Critique – Les Émigrants – W. G. Sebald – Actes Sud
Depuis le temps que j’entends parler de Sebald, j’ai enfin ouvert l’un de ses livres. J’ai choisi celui qui a été qualifié « d’œuvre d’exception » : « Les Émigrants », variation sur l’exil voulu ou imposé de quatre hommes que l’auteur a connus de près ou de loin.
Né un an avant la défaite de l’Allemagne hitlérienne d’un père soldat dans la Wehrmacht, l’écrivain n’a jamais compris le silence des générations qui l’ont précédé et qui ont voulu tourner la page d’un passé tragique.
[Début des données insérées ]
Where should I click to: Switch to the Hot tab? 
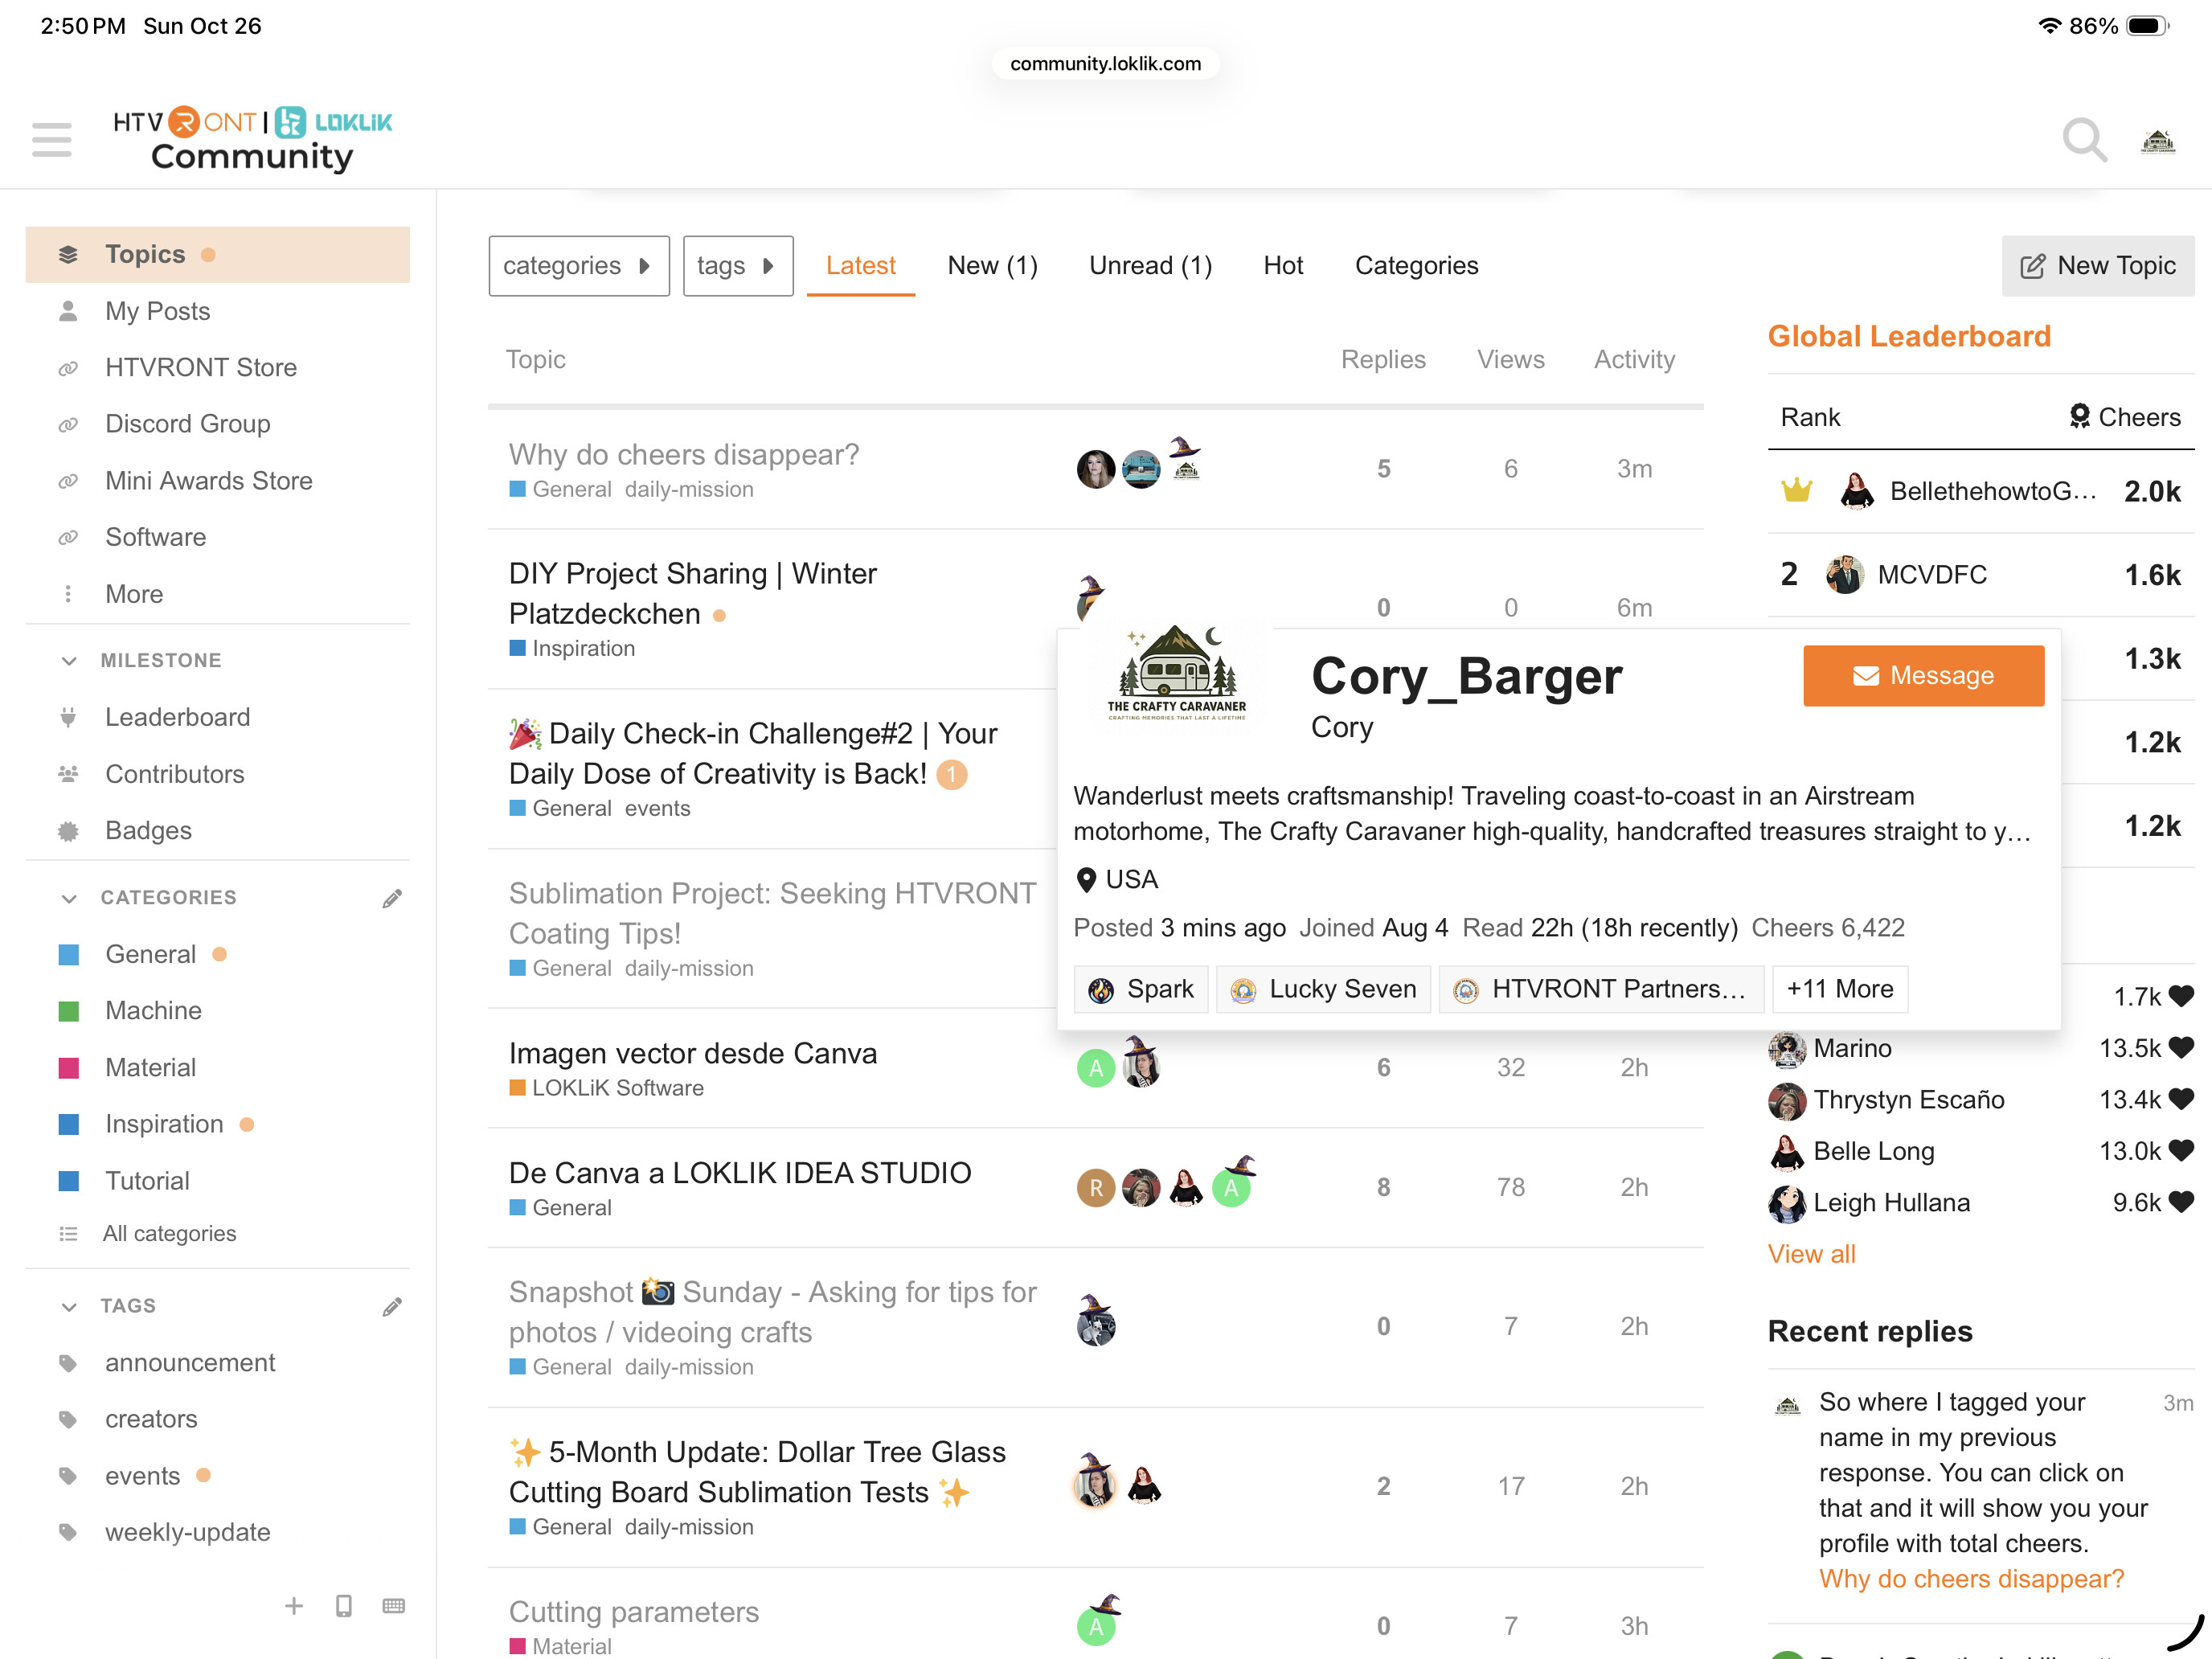click(1282, 266)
– Le premier portrait met en scène Henry Selwyn rencontré en Angleterre dans les années 1970 lorsque Sebald et son épouse étaient à la recherche d’un logement. Le médecin lui raconte comment une dépression l’a frappé lorsqu’il a appris la disparition d’un ami guide de montagne en Suisse.
Le temps passant, ses souffrances psychologiques se sont transformées en « mal du pays », ce pays étant la Lituanie où il est né et que sa famille a quittée pour fuir l’antisémitisme.
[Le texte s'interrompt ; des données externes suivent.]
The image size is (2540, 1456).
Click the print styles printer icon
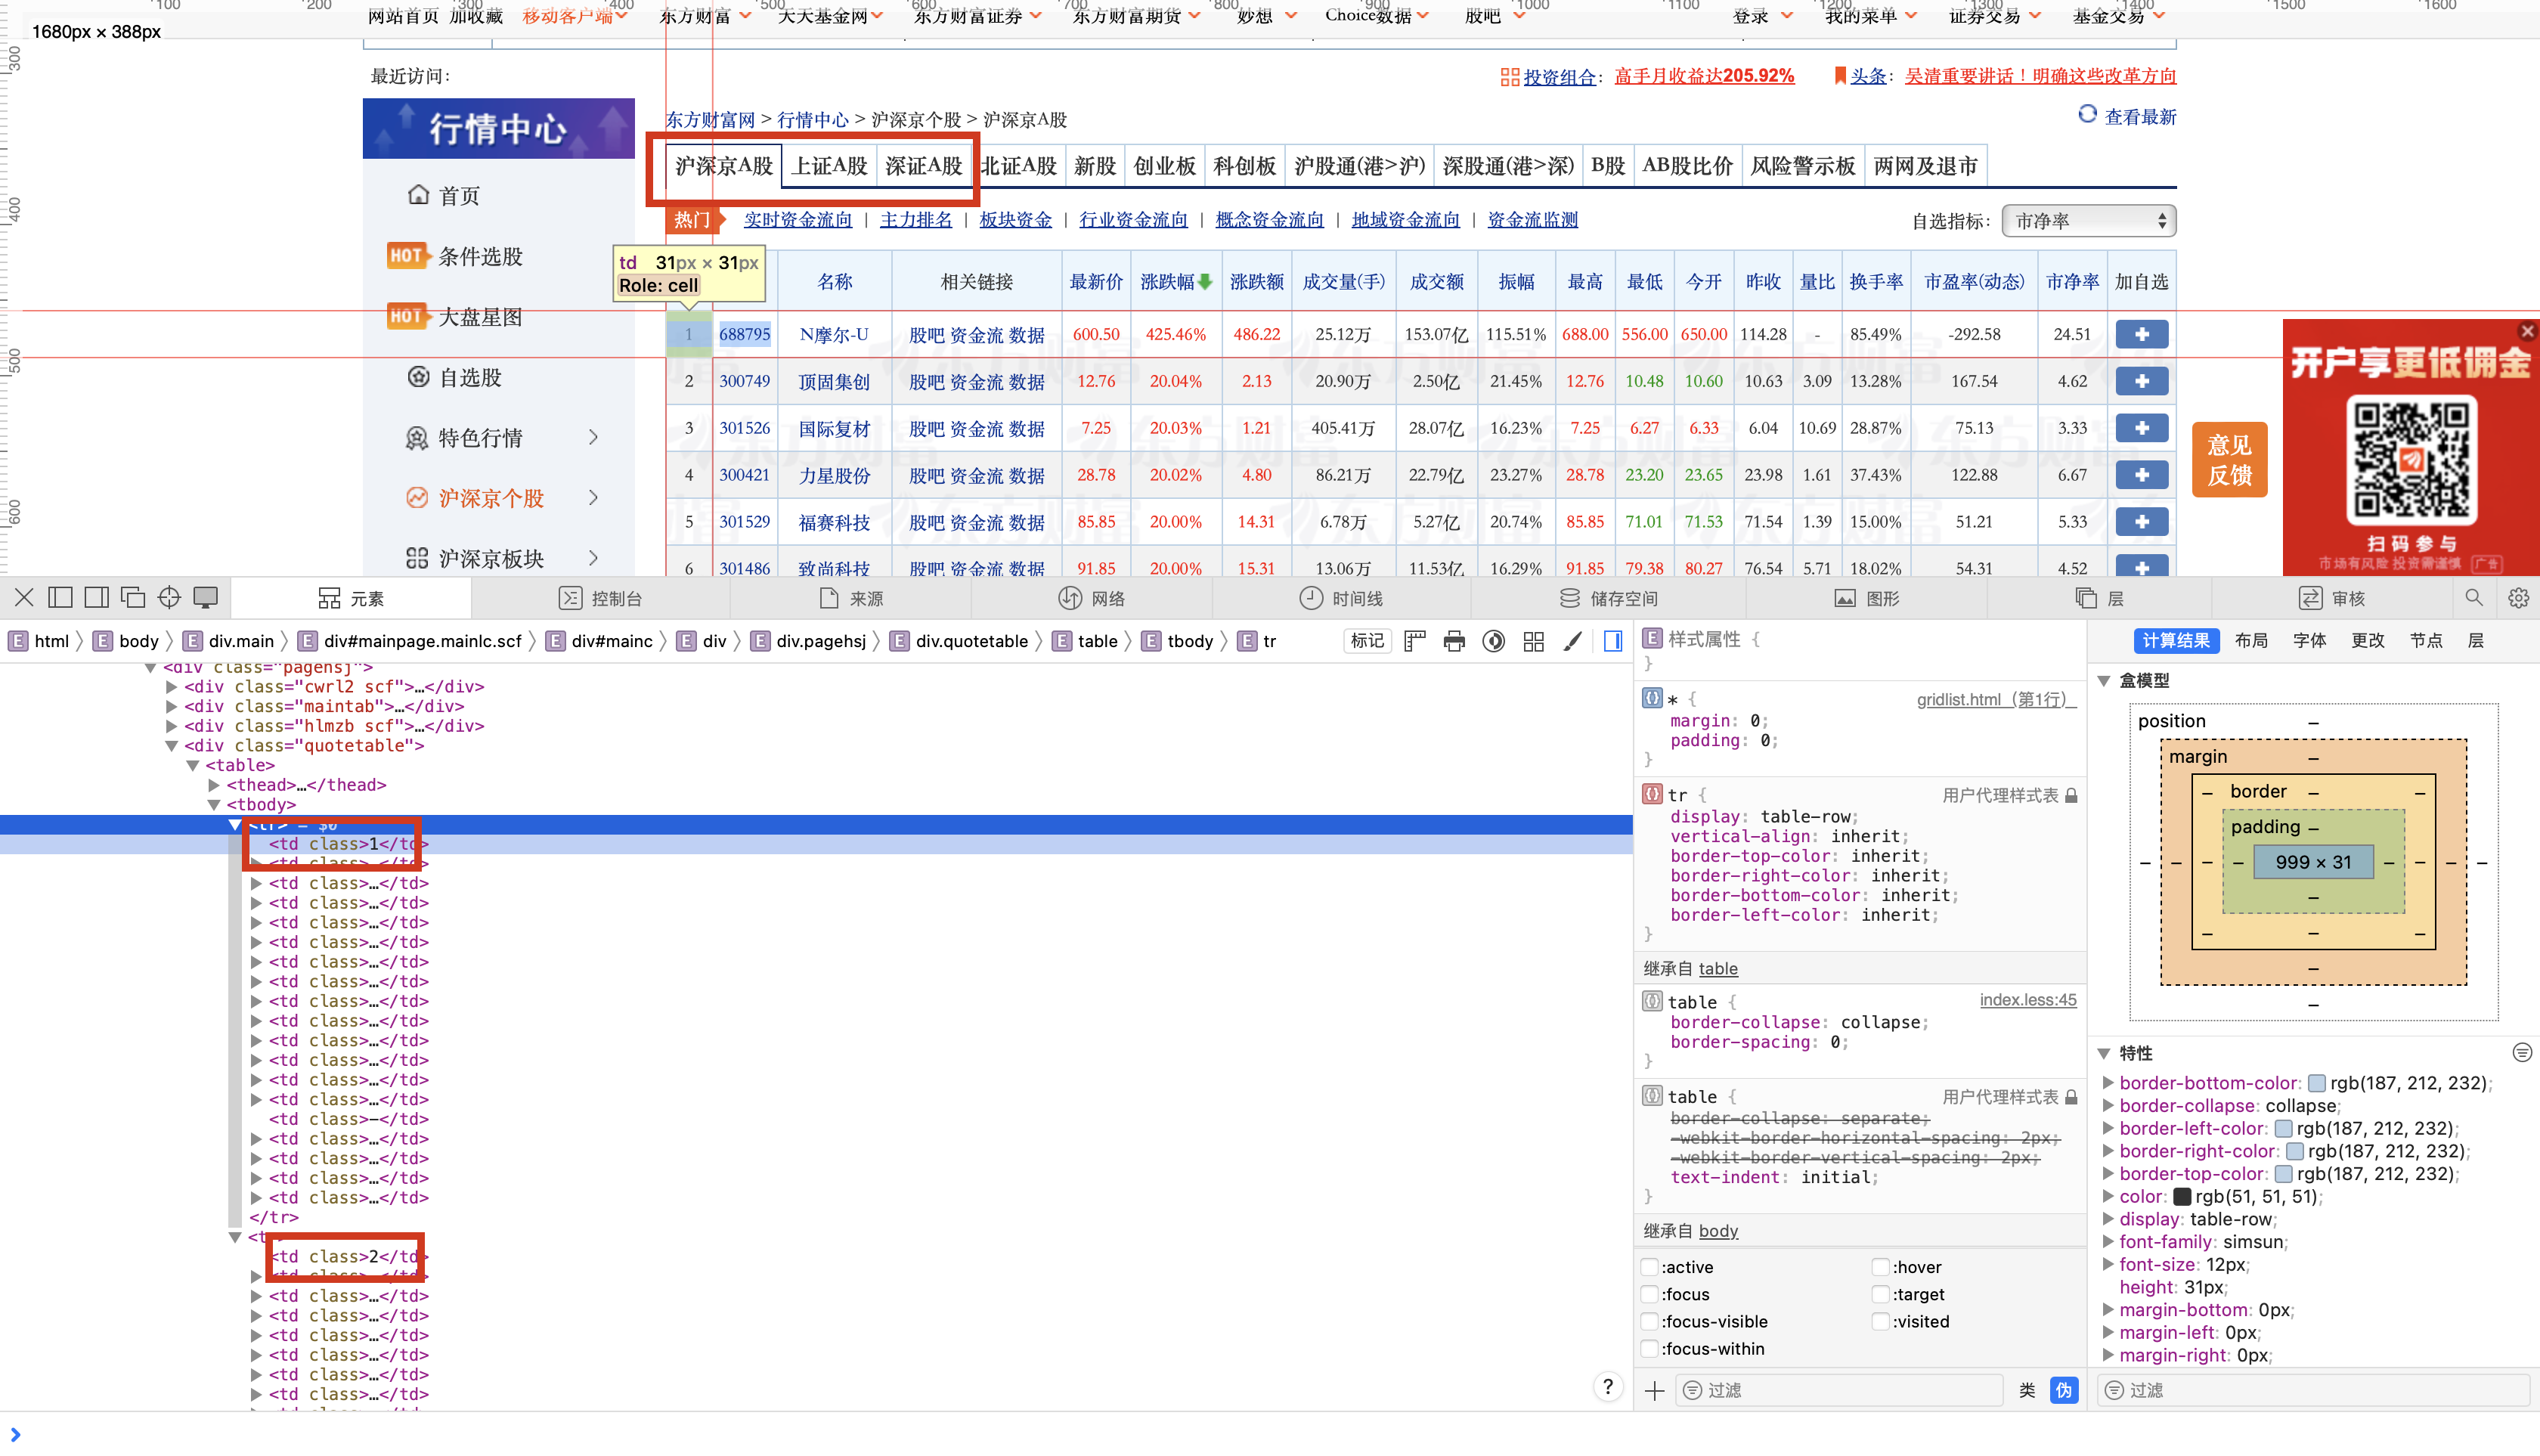(1454, 641)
- Le deuxième s’attache à Paul Bereyter, instituteur de Sebald lorsqu’il était à l’école primaire. Formidable pédagogue amoureux de la nature et de la musique, soucieux d’ouvrir la curiosité de ses élèves, capable, « à partir de rien de dispenser les cours les plus beaux », il est pourtant profondément sombre.
« Il était en vérité le désespoir fait homme » écrit Sebald qui enquêta pour découvrir les raisons de ce mal-être. Après l’arrivée au pouvoir d’Hitler, les Juifs furent chassés de l’enseignement. Paul qui était pourtant « aux trois quarts aryen » en fut victime. La femme qu’il aime disparaît, probablement déportée. Son père décède choqué par les « graves exactions commises à l’encontre de familles juives » dans sa ville natale. Sa mère suit son époux dans la mort peu de temps après. Six ans durant, il est mobilisé pour défendre le pays qui l’a pourtant rejeté.
- Ambros Adelwarth est le grand-oncle de l’auteur. Il fait partie de la famille américaine de celui-ci ayant quitté l’Allemagne pour d’autres horizons. Et des horizons, il va en découvrir beaucoup en baroudant dans le monde entier au service du rejeton du fortuné Samuel Solomon. Il découvrit alors toute la cruauté que l’espèce humaine était en mesure de faire et ne s’en remit jamais.
- Le quatrième est Max Ferber que Sebald rencontre à Manchester. Ce peintre infatigable est à l’origine d’une œuvre extrêmement noire exprimant ses tourments intérieurs. Lui aussi a perdu ses parents en déportation
Pourquoi Sebald a-t-il écrit sur ses quatre hommes quasiment apatrides qui se sont suicidés ou se sont laissé mourir ? Parce que lui aussi s’est exilé en rejoignant l’Angleterre à l’âge de vingt-deux ans. Parce que lui aussi portait le poids d’une humanité capable d’exterminer entre cinq et six millions de Juifs. Sans compter les Tziganes, les homosexuels, les handicapés…
Comme Nabokov qui chassait les papillons, Sebald traque les souvenirs du quatuor désolé et lui offre un tombeau poignant.
Objet littéraire singulier mêlant faits réels, reconstitués et imaginés, photos qui sont autant de témoignages d’une époque, digressions recréant l’ambiance d’un passé révolu, « Les Émigrants » touche par la reconstitution qu’il propose d’un monde envolé et par le travail de mémoire qu’il soumet à ses lecteurs.
EXTRAITS
- Certaines choses ont une manière de resurgir à l’improviste, inopinément, souvent après une longue absence.
- Quand je pense à l’Allemagne, elle se présente à mon esprit comme quelque chose de démentiel.